What to produce – Among the entries below, find the lines holding "dropdown" and copy them.

Study material –

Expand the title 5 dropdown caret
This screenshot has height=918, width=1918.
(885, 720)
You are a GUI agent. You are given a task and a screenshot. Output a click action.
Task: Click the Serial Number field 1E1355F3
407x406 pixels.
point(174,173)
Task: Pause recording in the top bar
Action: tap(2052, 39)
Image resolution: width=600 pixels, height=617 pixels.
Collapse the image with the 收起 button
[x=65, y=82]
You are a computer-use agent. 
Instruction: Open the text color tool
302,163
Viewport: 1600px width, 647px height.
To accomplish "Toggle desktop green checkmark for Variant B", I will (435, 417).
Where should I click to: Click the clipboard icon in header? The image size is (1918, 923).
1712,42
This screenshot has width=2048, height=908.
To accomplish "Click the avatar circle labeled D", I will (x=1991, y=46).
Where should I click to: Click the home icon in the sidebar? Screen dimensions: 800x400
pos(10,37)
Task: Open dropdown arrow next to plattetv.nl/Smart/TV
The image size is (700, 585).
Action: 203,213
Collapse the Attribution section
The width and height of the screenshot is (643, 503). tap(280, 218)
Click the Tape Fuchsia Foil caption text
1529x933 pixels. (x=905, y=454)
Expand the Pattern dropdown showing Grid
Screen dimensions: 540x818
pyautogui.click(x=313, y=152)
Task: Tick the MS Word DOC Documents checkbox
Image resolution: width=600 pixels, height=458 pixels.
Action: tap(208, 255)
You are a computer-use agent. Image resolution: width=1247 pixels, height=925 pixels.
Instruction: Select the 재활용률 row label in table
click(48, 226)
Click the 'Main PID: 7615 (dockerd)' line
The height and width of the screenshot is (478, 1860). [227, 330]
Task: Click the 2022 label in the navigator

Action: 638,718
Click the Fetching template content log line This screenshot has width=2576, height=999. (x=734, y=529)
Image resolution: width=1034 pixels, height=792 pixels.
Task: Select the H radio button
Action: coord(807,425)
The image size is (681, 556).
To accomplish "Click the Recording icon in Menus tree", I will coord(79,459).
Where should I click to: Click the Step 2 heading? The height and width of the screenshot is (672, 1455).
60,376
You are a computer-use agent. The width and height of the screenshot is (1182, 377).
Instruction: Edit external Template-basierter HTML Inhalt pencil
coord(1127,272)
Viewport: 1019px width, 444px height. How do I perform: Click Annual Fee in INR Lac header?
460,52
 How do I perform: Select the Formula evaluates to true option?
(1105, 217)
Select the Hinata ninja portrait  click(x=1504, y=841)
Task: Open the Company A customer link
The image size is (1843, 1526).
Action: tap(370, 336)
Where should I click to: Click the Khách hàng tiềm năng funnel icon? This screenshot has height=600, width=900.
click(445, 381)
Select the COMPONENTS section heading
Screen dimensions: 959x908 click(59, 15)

Your solution –
Expand the title 5 dropdown caret
Task: Open dropdown arrow next to plattetv.nl/Smart/TV
Expand the Pattern dropdown showing Grid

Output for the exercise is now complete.